Calvey speaks fluent Russian and has often told journalists and friends that he was “emotionally attached” to Russia. He claimed that Western journalists are often biased against Russian authorities, not talking enough about the improvements the country had achieved since the thuggish 1990s.
“We are very much alike, Russian and American people, we share the same feelings, we believe that everything is possible,” Calvey once said in an interview for his good friend Oleg Tinkov, a well-known Russian entrepreneur.
He does, however, serve as a director of the advisory board at the Atlantic Council, an American think tank that has been critical of Vladimir Putin’s Russia.

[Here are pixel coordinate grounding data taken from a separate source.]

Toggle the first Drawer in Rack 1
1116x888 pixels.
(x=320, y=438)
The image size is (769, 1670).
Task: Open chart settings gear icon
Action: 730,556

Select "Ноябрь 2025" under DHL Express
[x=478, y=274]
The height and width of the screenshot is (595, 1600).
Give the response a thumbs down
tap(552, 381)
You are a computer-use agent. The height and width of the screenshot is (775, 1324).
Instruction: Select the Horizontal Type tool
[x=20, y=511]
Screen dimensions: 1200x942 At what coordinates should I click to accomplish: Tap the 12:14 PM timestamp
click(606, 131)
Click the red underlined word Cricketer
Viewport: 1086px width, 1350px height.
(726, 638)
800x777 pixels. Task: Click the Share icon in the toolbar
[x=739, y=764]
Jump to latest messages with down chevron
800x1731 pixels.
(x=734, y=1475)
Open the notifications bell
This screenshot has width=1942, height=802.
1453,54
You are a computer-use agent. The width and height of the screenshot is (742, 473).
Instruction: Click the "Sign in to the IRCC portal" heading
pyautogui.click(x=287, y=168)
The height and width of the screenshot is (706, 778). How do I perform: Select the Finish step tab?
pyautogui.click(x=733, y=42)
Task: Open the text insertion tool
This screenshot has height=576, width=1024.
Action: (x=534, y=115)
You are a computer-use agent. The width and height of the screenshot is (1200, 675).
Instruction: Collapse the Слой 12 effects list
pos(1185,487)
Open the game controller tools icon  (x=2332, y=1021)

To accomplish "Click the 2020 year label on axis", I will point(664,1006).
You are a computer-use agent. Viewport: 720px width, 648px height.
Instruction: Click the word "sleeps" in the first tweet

After being taken into custody, the investor is said to be suspected of embezzling $37 million from Russia’s Vostochny Bank. If he is charged, he would be facing up to 10 years in prison.
Unlike U.S.-born investor Bill Browder, who invested in state Russian companies and whose Hermitage Capital investment firm was raided back in 2007, Calvey has focused his investments on private companies.
Browder said the latest arrest would be damaging for the Russian economy. “The arrest of Mike Calvey in Moscow should be the final straw; Russia is an entirely corrupt and uninvestable country. Of all the people I knew in Moscow, Mike played by their rules, kept his head down and never criticized the government,” he said on Twitter.
Gennady Gudkov, an opposition leader, agreed that this would be a heavy blow to an economy in need of inward investment. “Billions of dollars run out of Russia every month and looking at what they are doing to Calvey, nobody would want to invest in our country,” he told The Daily Beast.
A spokesman at Basmanny Court, which is famous for trials against billionaire Mikhail Khodorkovsky, punk band Pussy Riot, and Browder’s lawyer, Sergei Magnitsky, said Calvey was suspected of “large-scale fraud.”
Baring Vostok released a statement saying that the arrest of four of its employees—three others did not work for the bank—concerns the firm’s dispute with Vostochny Bank, also known as Orient Express Bank, a Russian bank focusing on the Siberian and Far Eastern markets.
Even before Calvey’s arrest, Russia’s private sector has seen capital outflow increasing, dramatically: $31.3 billion fled Russia in 2017 and in 2018 the capital outflow increased to $67.5 billion. Economists urged the Kremlin to pay attention to the figures, predicting that the capital outflow of $10.4 billion in January this year would unavoidably be reflected in Russian salaries and pensions. “I am not sure if Calvey is guilty or not, but I am pretty sure that the Kremlin is not thinking enough of the country’s future,” Gudkov added. “If they did, they would have realized that Calvey’s arrest would scare all Western investors away.”
Before coming to Russia in 1994, Calvey worked at the European Bank for Reconstruction and Development and at Salomon Brothers in New York.
He is extremely well connected in Russian business circles. Two decades ago, his company was one of the first to invest in Russian giants like PJSC VimpelCom, a telecommunications company; Yandex technology company; Caspian Gas Corp.; and dozens of other successful Russian business enterprises.